Eric Tremblay, a researcher at Switzerland’s EPFL, noted that the magnifying contact lens could help people with age-related macular degeneration and other conditions that cause loss of central vision.

The new lens magnifies objects by 2.8 times, which would be extremely use for people with AMD so they could recognize road signs, people and other objects using their peripheral vision.

Research on the new telescope device was funded by DARPA, the research division of the Pentagon.

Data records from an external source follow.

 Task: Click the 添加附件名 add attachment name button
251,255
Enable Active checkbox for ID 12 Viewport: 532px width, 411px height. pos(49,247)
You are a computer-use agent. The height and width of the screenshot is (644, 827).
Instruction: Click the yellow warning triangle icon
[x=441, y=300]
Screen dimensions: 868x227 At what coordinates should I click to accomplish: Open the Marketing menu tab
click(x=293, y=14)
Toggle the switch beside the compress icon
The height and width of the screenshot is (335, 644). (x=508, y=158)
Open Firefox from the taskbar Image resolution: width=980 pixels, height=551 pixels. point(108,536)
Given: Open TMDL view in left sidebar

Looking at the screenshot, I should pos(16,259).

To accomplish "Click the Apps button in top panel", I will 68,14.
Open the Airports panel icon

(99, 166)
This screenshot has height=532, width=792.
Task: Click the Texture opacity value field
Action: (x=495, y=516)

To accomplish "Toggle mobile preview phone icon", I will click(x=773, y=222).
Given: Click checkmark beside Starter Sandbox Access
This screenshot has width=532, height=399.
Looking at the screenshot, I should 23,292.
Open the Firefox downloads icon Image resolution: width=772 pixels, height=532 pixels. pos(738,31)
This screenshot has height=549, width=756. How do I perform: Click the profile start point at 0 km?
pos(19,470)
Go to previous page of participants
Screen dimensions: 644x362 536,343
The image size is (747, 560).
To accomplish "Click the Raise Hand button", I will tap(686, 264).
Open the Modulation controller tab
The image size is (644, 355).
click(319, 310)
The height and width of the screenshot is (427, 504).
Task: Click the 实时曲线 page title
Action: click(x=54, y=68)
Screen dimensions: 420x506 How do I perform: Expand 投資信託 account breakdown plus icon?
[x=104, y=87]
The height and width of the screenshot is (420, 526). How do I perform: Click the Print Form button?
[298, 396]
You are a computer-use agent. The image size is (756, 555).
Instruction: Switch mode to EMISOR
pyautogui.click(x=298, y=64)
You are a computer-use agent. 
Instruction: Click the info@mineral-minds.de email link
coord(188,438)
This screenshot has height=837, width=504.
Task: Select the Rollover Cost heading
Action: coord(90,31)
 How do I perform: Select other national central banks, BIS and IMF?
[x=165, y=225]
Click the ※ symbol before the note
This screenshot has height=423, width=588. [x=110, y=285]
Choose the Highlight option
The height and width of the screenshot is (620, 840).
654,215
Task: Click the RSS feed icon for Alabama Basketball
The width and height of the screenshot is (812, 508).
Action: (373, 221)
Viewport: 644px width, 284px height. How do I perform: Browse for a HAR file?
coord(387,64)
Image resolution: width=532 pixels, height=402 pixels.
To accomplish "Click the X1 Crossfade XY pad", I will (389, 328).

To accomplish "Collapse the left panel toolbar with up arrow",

More on the new magnifying contact lens

The magnifying contact lens is a little bit larger and thicker than a normal contact lens. It is designed so users can see normally by correcting for short or long sight. However, the central region of the lens is a thin reflective telescope, which magnifies the size of objects much like a weak pair of binoculars.

In order to switch between normal and magnified vision, the user wears a pair of liquid crystal glasses. When they winking, they switch the glasses electronically to polarize light in different planes. The new contact lens only allows one type of polarized light to pass through the normal, central part of the lens, while the other light goes through the magnifying region.

Of note, a good deal more development is required before the magnifying contact lenses are ready for marketing and full-time use. Tremblay pointed out the lenses can only be worn for about half an hour right now, as not enough oxygen passes through them into the eye. With luck, a working version of the contact lenses could be available in two years, Tremlay said.

Statement by researcher Eric Tremblay

“They [DARPA} were really interested in supervision, but the reality is more tame than that,” noted Tremblay at an American Association for the Advancement of Science meeting.

He also pointed out that just five people have tested the latest version to date.